In HP’s short-lived lawsuit against its former CEO Mark Hurd, the company suggested that it was inevitable that Hurd would disclose its trade secrets in his new position as co-president of Oracle.
“In his new positions, Hurd will be in a situation in which he cannot perform his duties for Oracle without necessarily using and disclosing HP’s trade secrets and confidential information to others,” HP said in its complaint.
However, California law doesn’t recognize the inevitable disclosure principle, first propounded in the 1995 7th Circuit case Pepsico v. Redmond. That principle holds that if someone with access to trade secrets takes a position with a competitor, it is inevitable that he would use those trade secrets in the new job.
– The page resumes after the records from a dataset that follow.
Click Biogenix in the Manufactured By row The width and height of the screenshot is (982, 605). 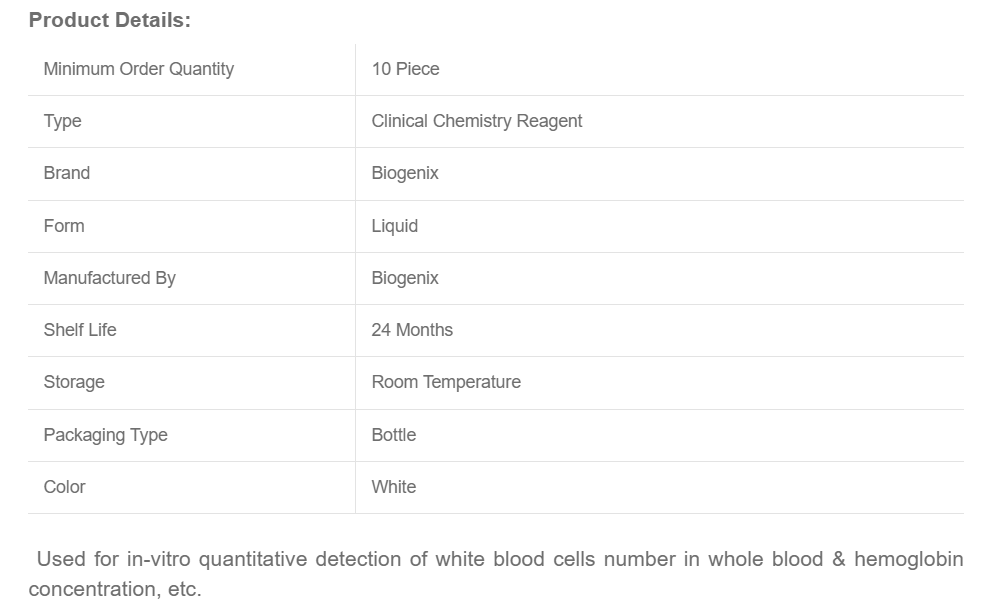tap(405, 278)
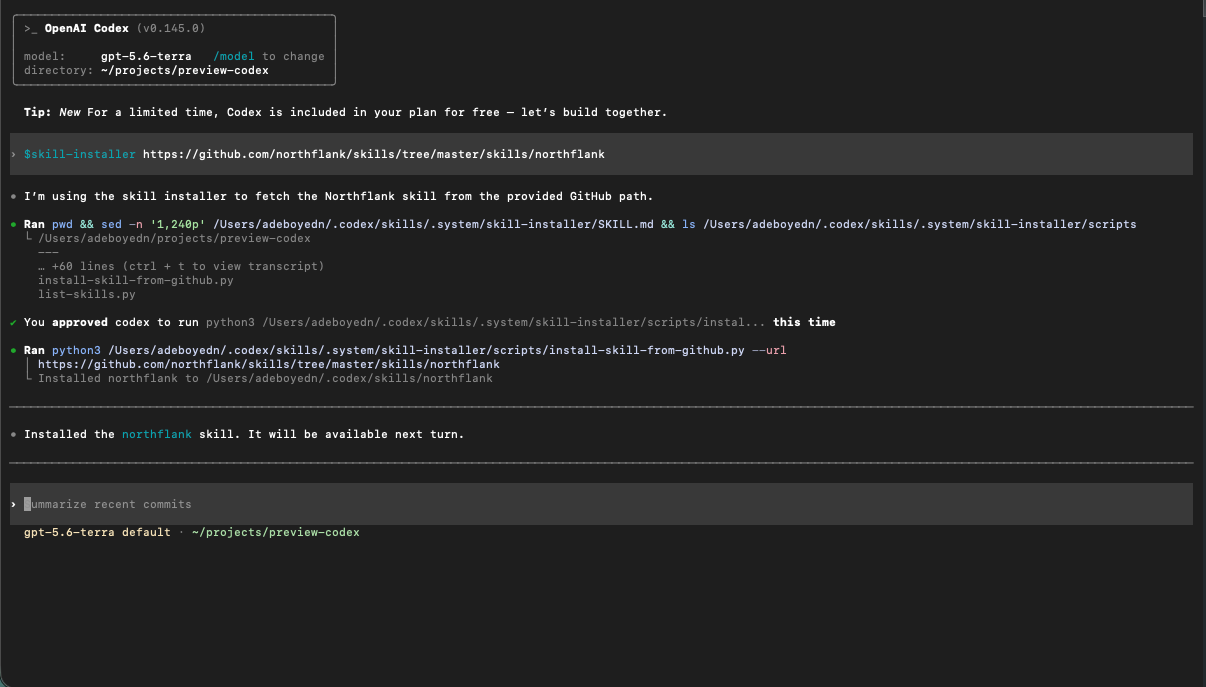Screen dimensions: 1206x687
Task: Click the highlighted northflank skill name
Action: point(157,434)
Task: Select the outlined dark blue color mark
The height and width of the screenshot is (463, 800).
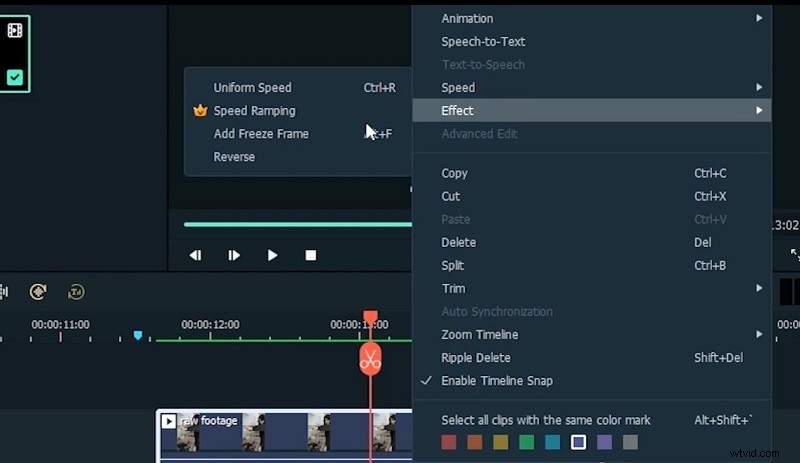Action: click(578, 442)
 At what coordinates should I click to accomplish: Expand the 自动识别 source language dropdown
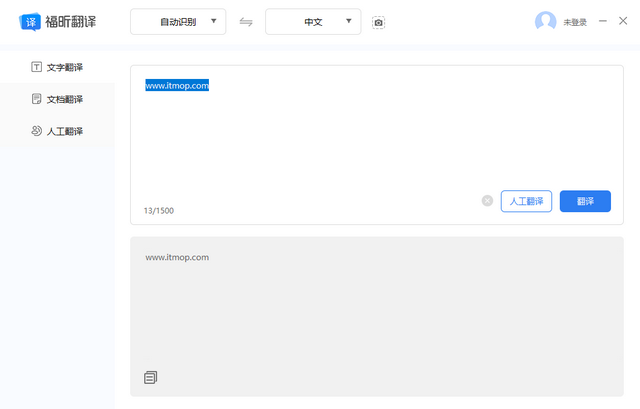coord(178,21)
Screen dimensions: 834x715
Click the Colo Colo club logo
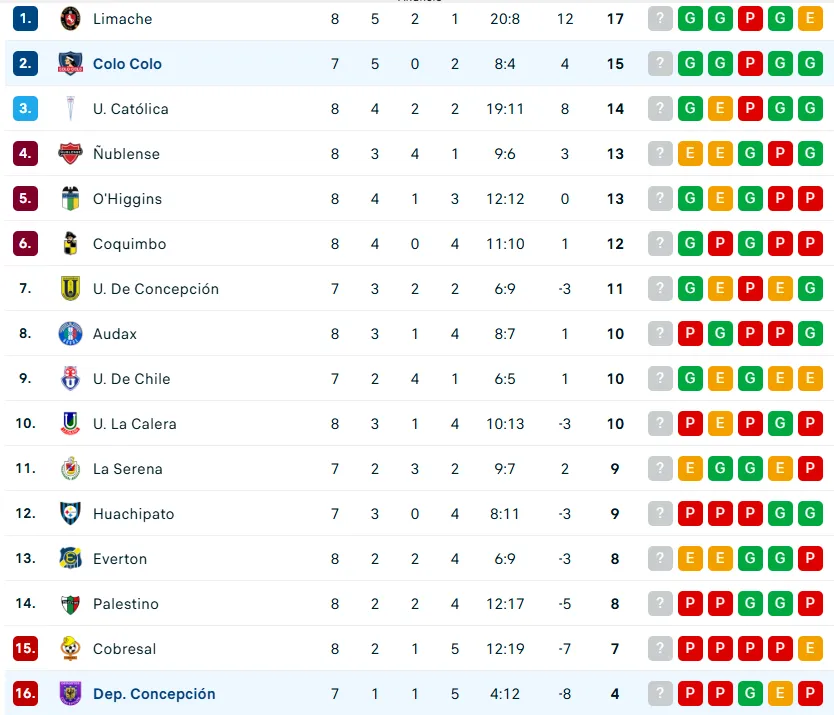pyautogui.click(x=70, y=64)
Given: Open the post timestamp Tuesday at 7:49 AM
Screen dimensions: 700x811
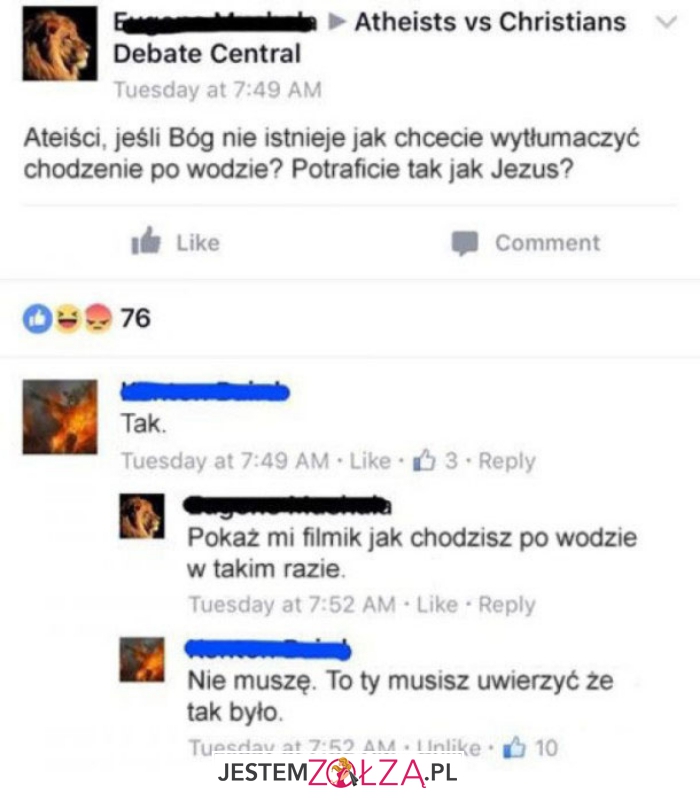Looking at the screenshot, I should pyautogui.click(x=217, y=90).
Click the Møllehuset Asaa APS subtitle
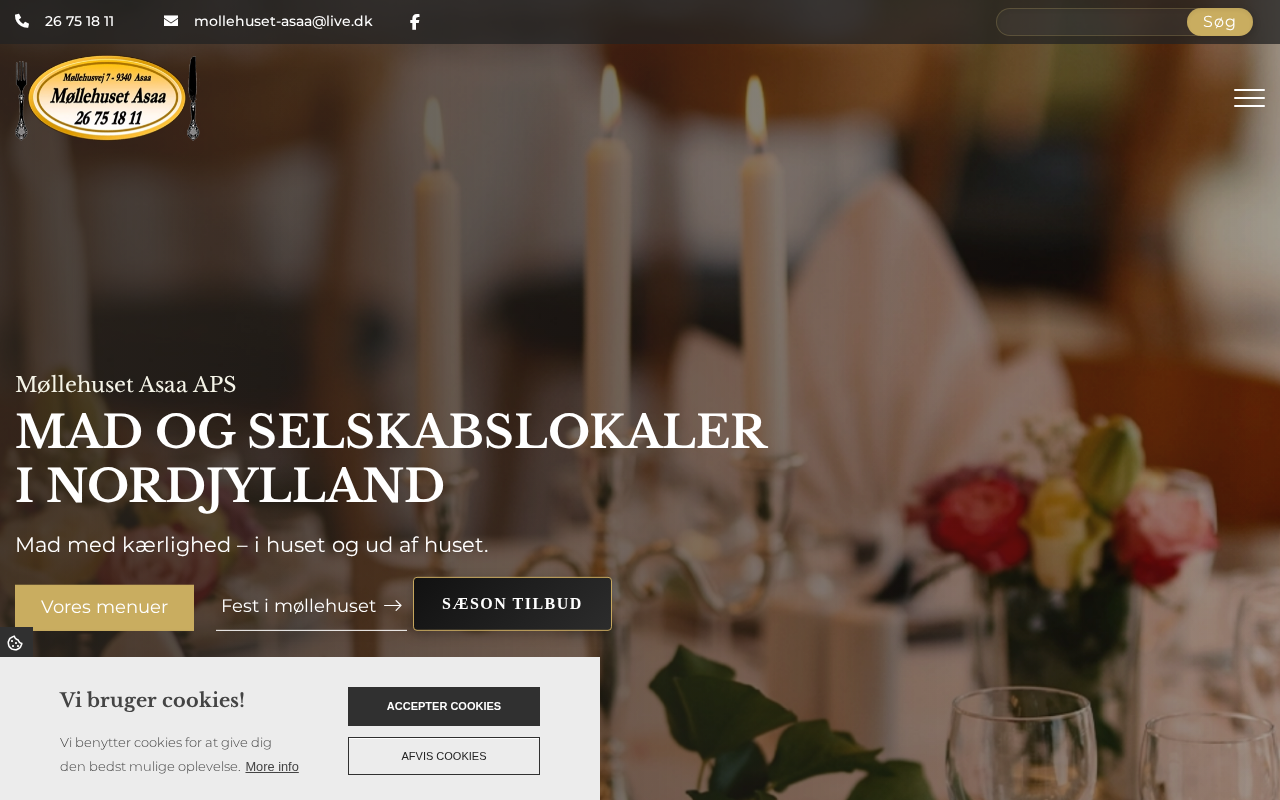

This argument gives companies a legal weapon against a former employee not bound by a noncompete.
“A lot of states have adopted inevitable disclosure, but not California–it does not recognize it,” says Paul Peralta, a member at Moore & Van Allen. “That was an impediment for HP in going after Hurd.”
So most observers weren’t surprised when the two sides settled after just two weeks. In such situations, companies have to set aside emotions and consider their ultimate objectives, says Larry Drapkin, a partner at Mitchell, Silberberg & Knupp. “Rather than trying to win the argument [in court], both sides have to ask if the fight is going to be worth it,” he says. “If they step back and try to negotiate it, they can avoid the necessity of a protracted legal battle.”